- **What to produce**
Lines from the one containing "Where should I click to: Choose" to the end of the data below are to be restated exactly, with both ends included and nothing else.

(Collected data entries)
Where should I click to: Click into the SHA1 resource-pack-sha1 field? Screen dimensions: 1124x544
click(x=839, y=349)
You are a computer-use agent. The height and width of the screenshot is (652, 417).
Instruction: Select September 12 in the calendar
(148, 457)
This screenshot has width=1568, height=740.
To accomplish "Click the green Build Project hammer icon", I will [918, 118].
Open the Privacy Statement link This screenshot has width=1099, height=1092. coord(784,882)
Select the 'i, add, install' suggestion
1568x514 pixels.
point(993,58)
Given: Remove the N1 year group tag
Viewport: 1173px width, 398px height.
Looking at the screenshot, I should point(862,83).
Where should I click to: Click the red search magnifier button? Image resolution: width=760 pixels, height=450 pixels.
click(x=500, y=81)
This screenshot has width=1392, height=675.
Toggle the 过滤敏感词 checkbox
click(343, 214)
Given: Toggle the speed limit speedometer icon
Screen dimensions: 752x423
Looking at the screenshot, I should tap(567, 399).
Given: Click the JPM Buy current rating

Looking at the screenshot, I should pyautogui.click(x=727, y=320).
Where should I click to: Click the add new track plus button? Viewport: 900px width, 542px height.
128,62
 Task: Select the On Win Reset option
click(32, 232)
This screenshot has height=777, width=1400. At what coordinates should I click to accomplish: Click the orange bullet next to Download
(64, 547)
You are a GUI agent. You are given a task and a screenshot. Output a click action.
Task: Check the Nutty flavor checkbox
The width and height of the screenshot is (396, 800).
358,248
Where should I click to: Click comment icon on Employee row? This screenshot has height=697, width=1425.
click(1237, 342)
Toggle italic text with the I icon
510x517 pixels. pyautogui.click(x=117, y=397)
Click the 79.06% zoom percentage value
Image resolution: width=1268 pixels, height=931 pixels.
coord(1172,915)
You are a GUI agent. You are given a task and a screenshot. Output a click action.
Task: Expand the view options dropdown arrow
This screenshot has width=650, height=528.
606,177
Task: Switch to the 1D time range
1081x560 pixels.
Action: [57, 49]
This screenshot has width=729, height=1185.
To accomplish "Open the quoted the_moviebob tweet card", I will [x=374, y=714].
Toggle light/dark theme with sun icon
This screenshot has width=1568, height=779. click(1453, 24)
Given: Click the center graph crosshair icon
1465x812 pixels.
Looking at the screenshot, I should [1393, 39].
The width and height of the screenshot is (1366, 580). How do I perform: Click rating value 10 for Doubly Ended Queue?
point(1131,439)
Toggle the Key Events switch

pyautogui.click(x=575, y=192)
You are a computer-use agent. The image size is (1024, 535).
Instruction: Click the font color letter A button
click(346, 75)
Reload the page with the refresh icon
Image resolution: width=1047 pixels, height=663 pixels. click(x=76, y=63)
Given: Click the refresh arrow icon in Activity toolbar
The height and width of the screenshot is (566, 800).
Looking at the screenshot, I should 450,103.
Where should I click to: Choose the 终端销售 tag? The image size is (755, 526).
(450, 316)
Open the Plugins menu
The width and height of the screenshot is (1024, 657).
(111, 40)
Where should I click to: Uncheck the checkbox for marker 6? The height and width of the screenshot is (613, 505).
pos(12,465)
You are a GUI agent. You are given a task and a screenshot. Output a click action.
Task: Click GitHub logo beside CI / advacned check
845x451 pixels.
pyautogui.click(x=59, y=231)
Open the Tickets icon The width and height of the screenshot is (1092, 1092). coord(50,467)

- **Reply to the task**
Where should I click to: Choose the 终端销售 tag? The image size is (755, 526).
(450, 316)
Open the Plugins menu
The width and height of the screenshot is (1024, 657).
(111, 40)
Where should I click to: Uncheck the checkbox for marker 6? The height and width of the screenshot is (613, 505).
pos(12,465)
You are a GUI agent. You are given a task and a screenshot. Output a click action.
Task: Click GitHub logo beside CI / advacned check
845x451 pixels.
pyautogui.click(x=59, y=231)
Open the Tickets icon The width and height of the screenshot is (1092, 1092). coord(50,467)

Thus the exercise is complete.